Well…It is difficult to establish a hierarchy. But it cannot go unnoticed that women do have a tendency to focus on children, specially small children, right after birth…It is true of course that little ones are needy…but women ‘overdo’ it, cuddle, talk to, marvel, etc. And then objectively speaking, the husband is being neglected , as the woman focuses on her baby, following her instinct. It is not about putting someone’s needs first : rather it is about remembering that a married woman is a mother and a wife.
Men do not have a problem with choosing to be a father or a husband, because they do not have such a strong ‘nurturing’ instinct. If anything, they can forget that they have also the role of a father, not only of a husband. But I would tend to say that for a man the dilemma is rather between being a provider *and *a caring husband.

This is why tending to the Sacrament throughout our lives is important & not neglecting it because our lives & families are always changing in their circumstances. Even for couples whose kids are long gone by menopause there are circumstances that can cause them to have to actively remember to put their Sacrament first (illness, grandchildren, finances etc…) & their marriages are wonderful models. Many couples have also had babies present until menopause & managed to be wonderful models of marriage. It’s because they remembered to focus on their marriage as the foundation of their family, even with little ones under foot. This doesn’t mean that in “wonderful models” there are not problems or disagreements that arise, there are. But it is how these are handled and the focus on the overall good of the marriage that is key.

The Sacrament sustains in Christ throughout out lives, we cannot neglect it or we are neglecting what will sustain our union together.
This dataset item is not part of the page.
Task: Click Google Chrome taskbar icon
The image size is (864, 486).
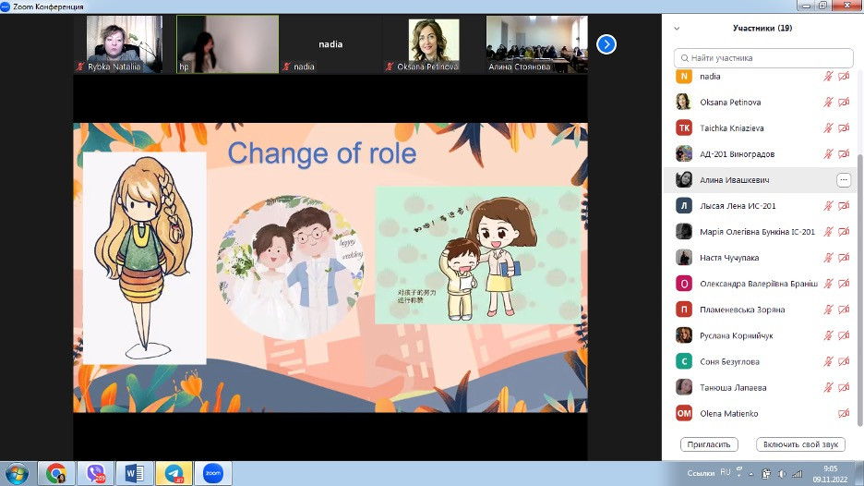Action: pyautogui.click(x=56, y=473)
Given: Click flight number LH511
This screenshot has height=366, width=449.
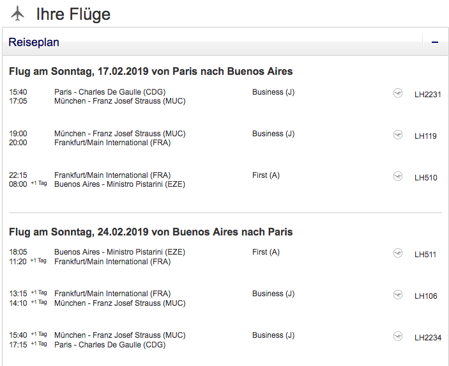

If a couple continues to develop interests together and know each other outside of changing poopy diapers then their marriage will be strong (even if it is not always easy) because Christ is their strength.

When a couple meets a baby/child’s needs together it is the best thing for both the couple & their baby/child. Children really do sanctify us when we fully give ourselves as parents which includes fully as spouses and in turn we are doing the same for our children by helping them to live the path of holiness. It’s not just mom’s job or dad’s job to meet a baby/child’s needs it’s part of their joined vocation as a married couple. Even when there are more “mom” specific tasks like breastfeeding for example dad can still be involved in support & love. Attentive parenting is not spoiling the child and neglecting the spouse, it’s working as parents together to care for the blessing you have been given by God. It’s still best a joint effort even in things where it seems like only one parent is able to do something (like breastfeeding). There are times babies & children cannot wait to have their needs meet, but adults can wait & sometimes part of being the adult is waiting. It’s about knowing how to make time to meet each set of needs not ignoring one for the other.
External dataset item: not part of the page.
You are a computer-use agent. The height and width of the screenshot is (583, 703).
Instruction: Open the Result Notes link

Knowing that you are working together as parents, seeing your children grow into the people God created them to be, and having that basis of your Sacrament makes it all worth it, but this takes communication & effort to be on the same page. It also helps to stem off the feelings of “neglect” that either spouse can sometimes feel (many women also state they feel unappreciated or neglected not just men).

Couples must continually reconnecting (date nights, chatting throughout the day, a kiss hello or goodbye, holding hands etc…) & communicating about what our parenting & maritial choices/feelings/issues are by making time for each other. In this we continually renew our promise to each other & God in our Sacrament. It is about being both spouses & parents together, not one or the other apart.